▶ **Assignment**
Rewrite the lines of the records below as a numbered list, leaving out blank lines and the pictures. Begin at the line that contains "This screenshot has" and stop after the line that contains "at that location.".

▶ **Records to process**
┌──

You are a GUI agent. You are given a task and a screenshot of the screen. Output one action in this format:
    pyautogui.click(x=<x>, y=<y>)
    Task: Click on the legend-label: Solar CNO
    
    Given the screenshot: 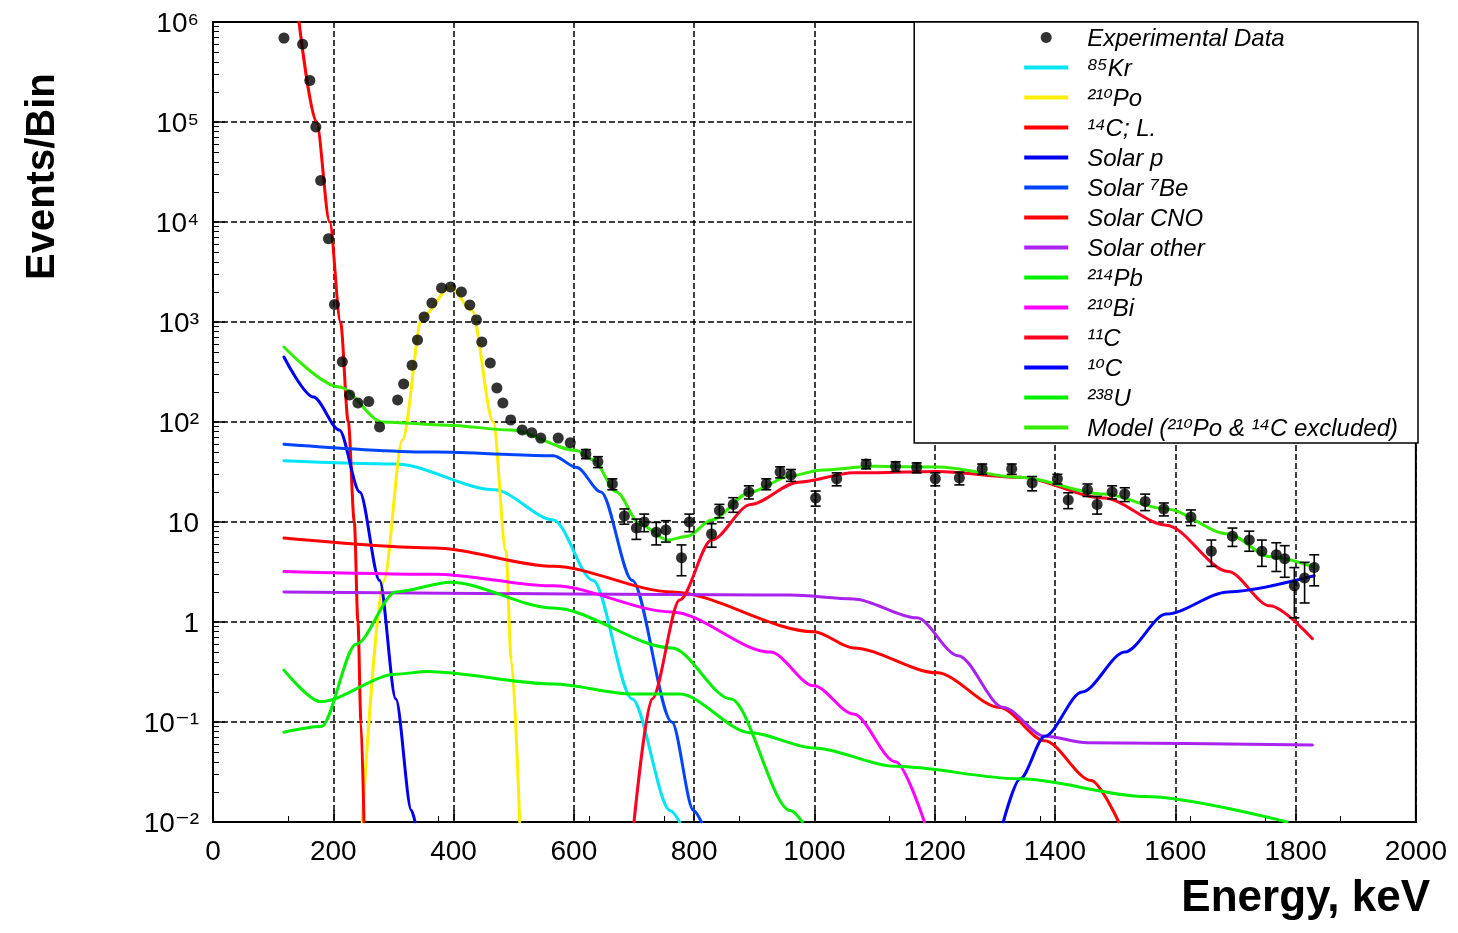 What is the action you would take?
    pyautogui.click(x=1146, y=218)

└──
┌──

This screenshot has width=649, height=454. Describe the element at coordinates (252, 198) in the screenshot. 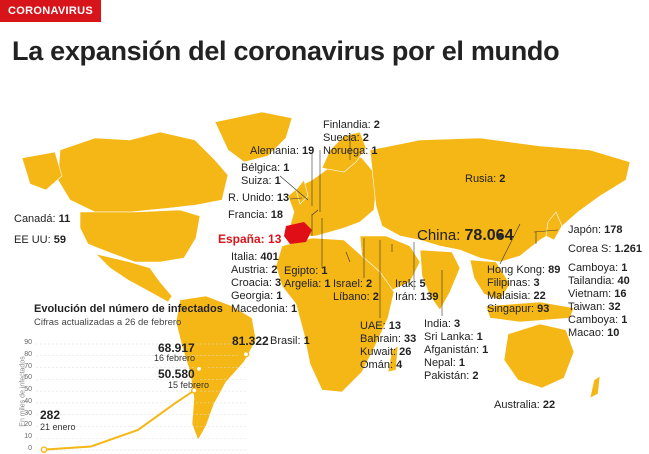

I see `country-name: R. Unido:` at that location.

└──

▶ **Solved exercise**
1. This screenshot has width=649, height=454. Describe the element at coordinates (252, 198) in the screenshot. 
2. I see `country-name: R. Unido:` at that location.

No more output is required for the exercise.